- Theatrical release poster
- Directed by: Ján Kadár
- Screenplay by: Bill Gunn Ronald Ribman
- Story by: Bernard Malamud
- Produced by: Harry Belafonte
- Starring: Zero Mostel Harry Belafonte Ida Kamińska Milo O'Shea Gloria Foster
- Cinematography: Richard C. Kratina
- Edited by: Carl Lerner
- Music by: Zdeněk Liška
- Distributed by: United Artists
- Release date: July 28, 1970;
- Running time: 106 minutes
- Country: United States
- Language: English

= The Angel Levine =

1970 film

The Angel Levine is a 1970 American drama film directed by Ján Kadár and starring Zero Mostel, Harry Belafonte, Ida Kamińska, Milo O'Shea, and Gloria Foster. It is based on a short story by Bernard Malamud about Morris Mishkin, an elderly, impoverished New York City tailor who becomes unable to work due to health problems. His wife has also been seriously ill for two years, and their situation is now desperate. The tailor's Jewish faith, or lack of it, is challenged when a man calling himself Alexander Levine enters his life, claiming to be his guardian angel. Levine says that he must make the tailor believe in his mission, or fail to earn his angelic wings.

==Plot==
Morris Mishkin is a poor Jewish tailor struggling through a difficult life. The pain in his back keeps him from holding down a job, his daughter has run away, and his wife, Fanny, suffers from heart disease. While still waiting on relief from a backlogged welfare system, Mishkin takes his last bit of savings to the grocery store for necessities. During his trek to the store he witnesses a robbery in which a black man steals a fur coat. Mishkin yells for the police, which alerts the thief, who then attempts a getaway but is struck and killed by a passing car while dashing across the street. When Mishkin gets back to his home he finds his wife growing continually worse, and he curses the Lord for his troubles.

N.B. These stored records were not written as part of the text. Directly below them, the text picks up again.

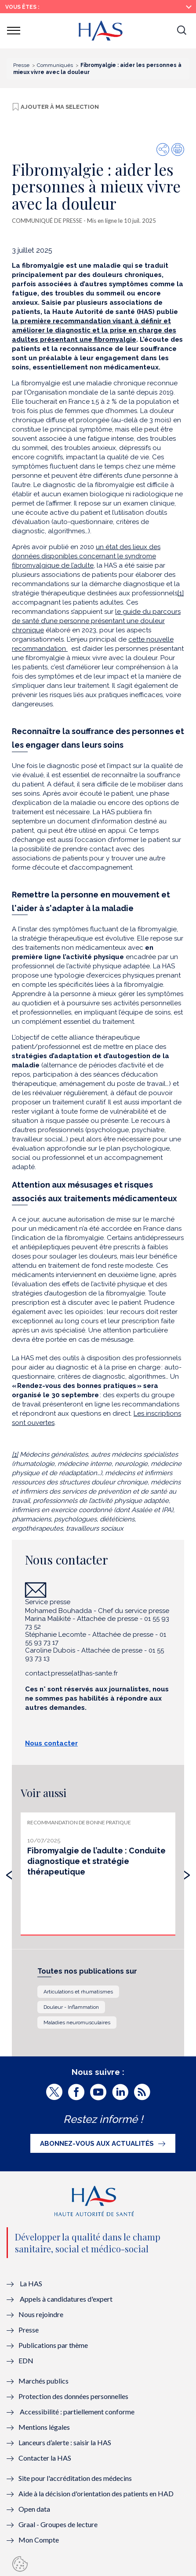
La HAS (31, 2283)
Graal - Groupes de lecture (58, 2524)
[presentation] (9, 1872)
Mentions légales (44, 2427)
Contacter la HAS (44, 2458)
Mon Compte (38, 2539)
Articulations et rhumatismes (78, 1992)
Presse (28, 2329)
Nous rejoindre (40, 2314)
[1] (181, 593)
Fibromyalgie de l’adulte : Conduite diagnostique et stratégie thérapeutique (96, 1861)
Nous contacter (51, 1743)
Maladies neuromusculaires (77, 2022)
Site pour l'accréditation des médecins (75, 2478)
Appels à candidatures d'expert (66, 2299)
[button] (181, 31)
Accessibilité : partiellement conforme (77, 2411)
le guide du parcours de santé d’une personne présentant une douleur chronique (96, 621)
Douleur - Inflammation (71, 2007)
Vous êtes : (22, 7)
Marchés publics (44, 2381)
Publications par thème (53, 2345)
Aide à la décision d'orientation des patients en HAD (96, 2493)
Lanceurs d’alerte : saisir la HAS (64, 2442)
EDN (25, 2360)
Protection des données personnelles (73, 2396)
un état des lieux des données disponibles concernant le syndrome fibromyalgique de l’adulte (86, 556)
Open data (34, 2509)
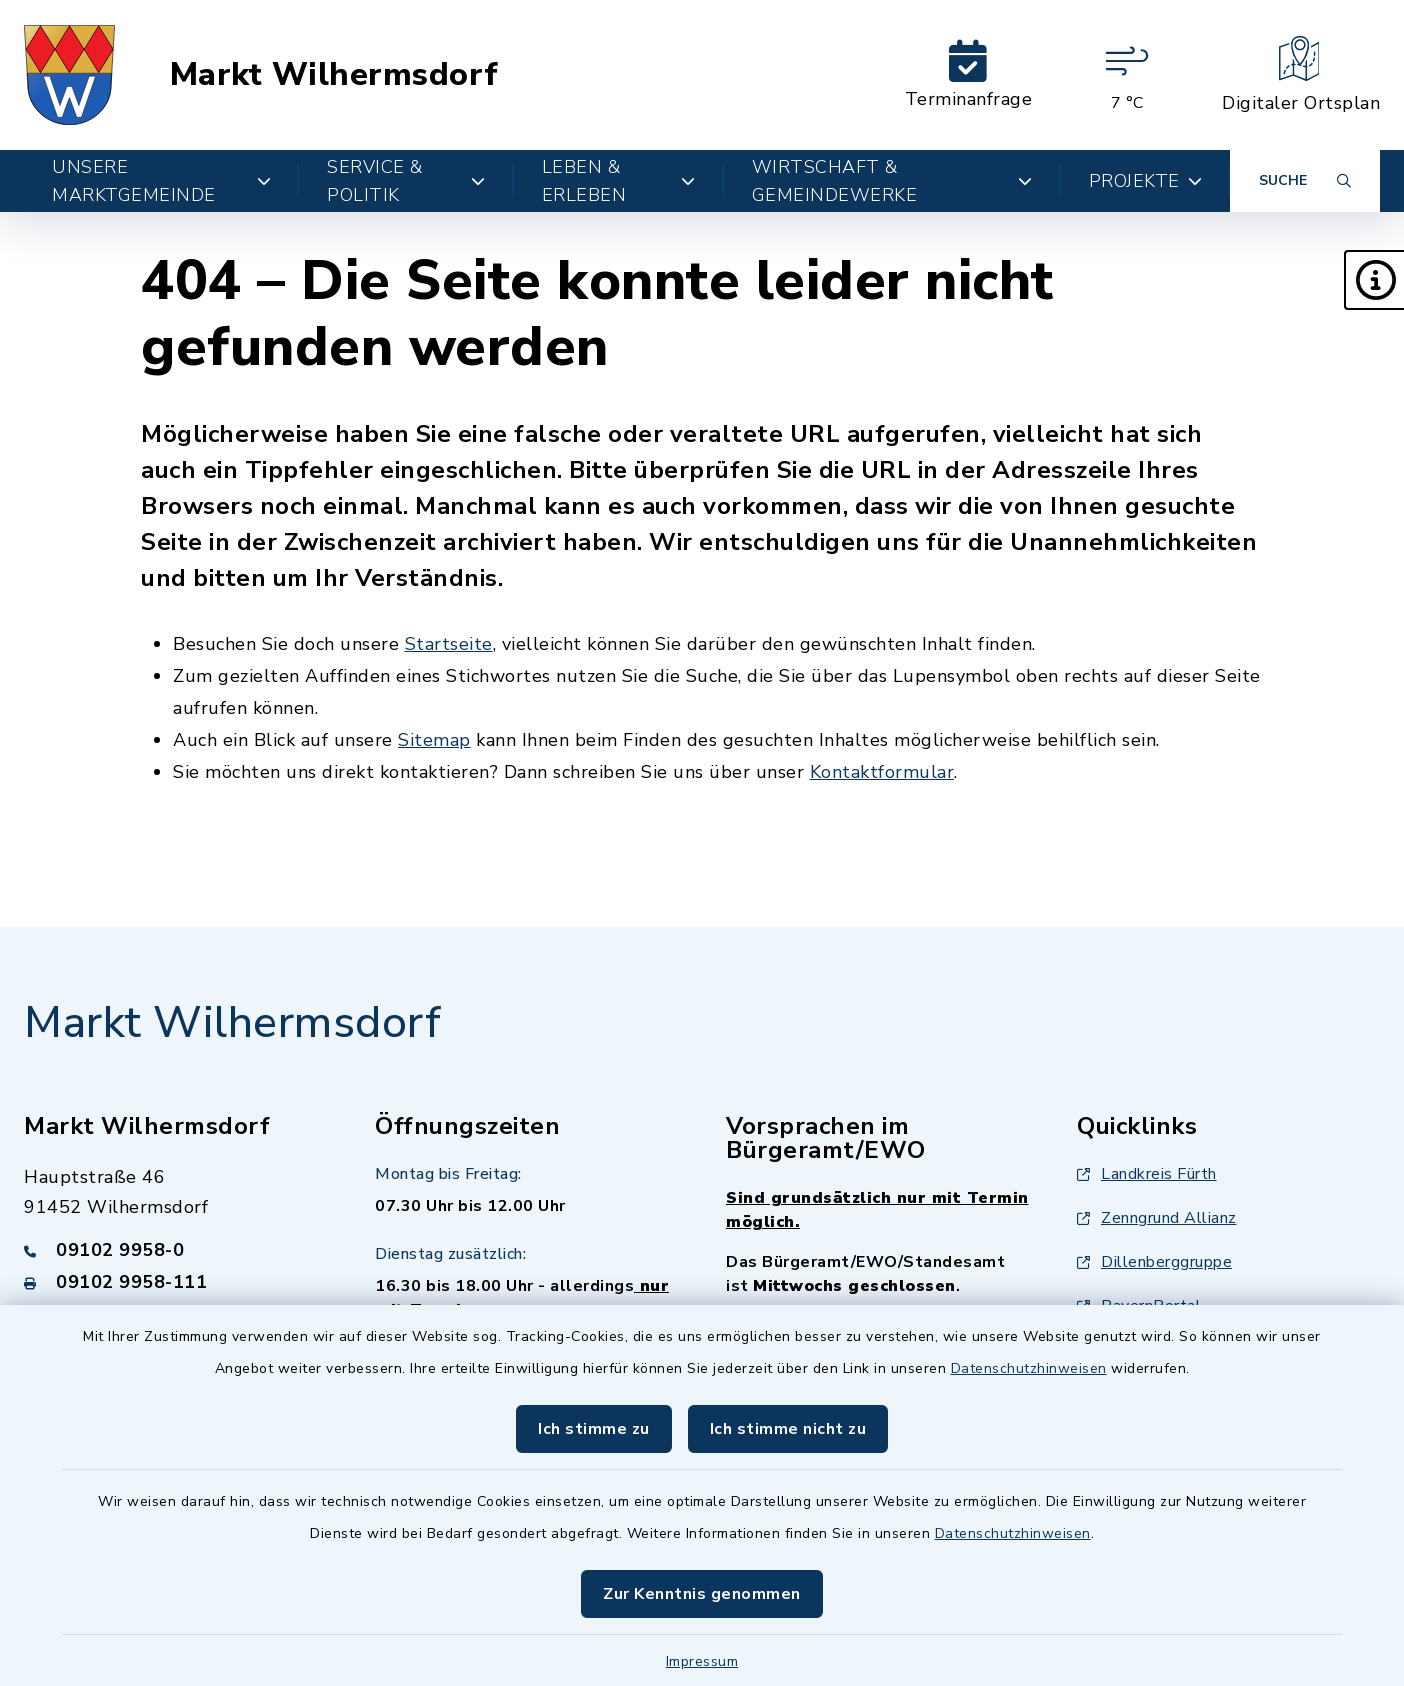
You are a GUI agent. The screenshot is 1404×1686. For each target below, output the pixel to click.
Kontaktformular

As Mishkin turns to his kitchen, he sees the black thief who was killed in the street, standing there. The mysterious man claims to be a Jewish angel in training going by the name of Alexander Levine. Levine says that he must perform a miracle within 24 hours to be promoted to accepted status as an angel. Mishkin does not believe Levine, but Fanny's health suddenly improves. Mishkin still disbelieves it is a miracle, or that God is showing mercy. When Levine's 24 hours have expired, he leaves the Mishkin household, only for Fanny's condition to revert and worsen. Mishkin has a change of heart, and rushes to the streets of Harlem in search of Levine. He finally enters a local synagogue, but finds only a single black feather.

==Cast==
- Zero Mostel as Morris Mishkin
- Harry Belafonte as Alexander Levine
- Ida Kamińska as Fanny Mishkin
- Milo O'Shea as Dr. Arnold Berg
- Gloria Foster as Sally
- Barbara Ann Teer as Welfare Lady
- Eli Wallach as Delicatessen Clerk
- Anne Jackson as Woman in Delicatessen
- Stephen Strimpell as Drugstore Clerk
- Sam Raskyn as Druggist
- Kathy Shawn as Woman in Drugstore

== Production ==
The Angel Levine was brought to the screen by Belafonte, who produced the film as his own return to movies after more than 10 years. The story was adapted by Emmy nominated writer Ronald Ribman and Bill Gunn, who had written the satire The Landlord (1970), "a well-received and complex examination of American race relations."
Hal Erickson remarks that while "Bernard Malamud seldom saw his works faithfully transferred to the screen...he issued no complaints over the cinemazation of his Angel Levine."

== Reception ==
The Angel Levine was poorly received when it was first released, with Roger Greenspun of The New York Times stating that "given the reputations of the talents involved, [the film is] a failure of major proportions. I have seen worse movies. But I cannot remember having seen a movie so nervously at odds with itself, so timid in its impulses, and so mistaken in its choices."

When the film was released on DVD in 2002, Glenn Erickson of DVD Talk commented: "The Angel Levine is one of dozens of interesting movies in the United Artists library that seem to have been created for the purpose of being obscure.”

Tana Hobart considers the film poorly served by its writing but saved by the actors: "With a hackneyed plotline almost lifted intact from It's a Wonderful Life, this is still a worthwhile movie due to the appeal and acting ability of the cast."